El día festivo favorece la situación

El apagón eléctrico deja en Elche pérdidas en la restauración y pocas incidencias en la industria

La incidencia en el aeropuerto de El Altet provoca una alta demanda de taxis

David Alberola García

Elche |

Calle durante el apagón eléctrico | Imagen libre de derechos

El día después del apagón eléctrico general vivido este pasado lunes en España es momento de conocer las secuelas y efectos que ha arrastrado.

Ese histórico apagón ha provocado daños en Elche y en el conjunto de municipios de las tres comarcas del Vinalopó en el sector de la restauración. El lunes era jornada festiva en Elche en una semana en la que pasado mañana también es fiesta, el Día del Trabajador, lo que provocaba que las cámaras y congeladores de restaurantes, por ejemplo, almacenaban gran cantidad de productos para hacer frente al incremento de presencia de clientes estimada en los dos días festivos de la semana.

Las pérdidas no están cuantificadas, si bien se prevén cuantiosas, tal y como nos ha contado Antonio Andreu, presidente de la Asociación de Empresas de Servicios de Elche y Comarca.

En el ámbitoindustrial, la incidencia de un apagón eléctrico, que podría haber generado problemas importantes, se ha visto minimizada sustancialmente como consecuencia que el histórico apagón se produjo en un día festivo por lo que, en el conjunto de las áreas industriales del municipio, la mayoría de las actividades estaban cerradas.
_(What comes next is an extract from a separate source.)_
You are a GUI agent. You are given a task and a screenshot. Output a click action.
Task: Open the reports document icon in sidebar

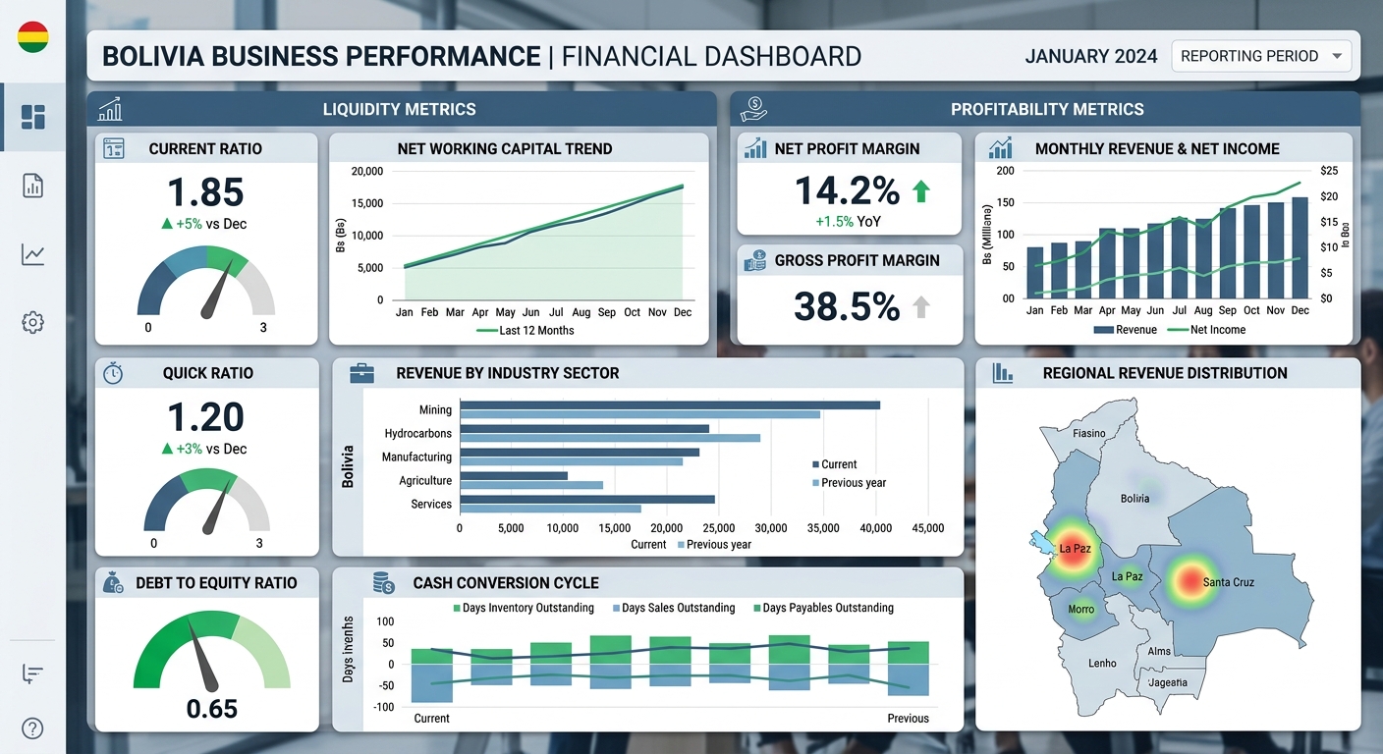[32, 186]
Hoy han retomado la actividad con bastante normalidad y luz.

El aspecto informático, con la recuperación de las redes informáticas de empresas, ha sido el que más problemas ha sufrido, sobre todo por el tiempo que se precisa para restablecer servidores y software del que se dispone.

Taxi muy demandado en el aeropuerto por la noche

Por otro lado, el apagón eléctrico puso de manifiesto que, pese al avance tecnológico y en pleno siglo XXI, los dispositivosanalógicos continúa siendo esencial para situaciones como la vivida ayer, jornada en la que los aparatos de radio a pilas se convirtieron en el único dispositivo capaz de mantenernos informados sin interrupción, más allá de la duración de sus baterías, de las pilas.

Las velas o linternas, estas también alimentadas por pilas, fueron elementos muy buscados y en el ámbito del transporte, un servicio público como el taxi, se ratificó como uno de los pocos que pudo mantener la actividad pese a la caída de las telecomunicaciones. En el aeropuerto de El Altet, los centenares de pasajeros que sufrieron la cancelación de sus vuelos sólo pudieron recurrir a un taxi para salir del recinto aeroportuario ya de madrugada, poco antes de las doce y media de la noche.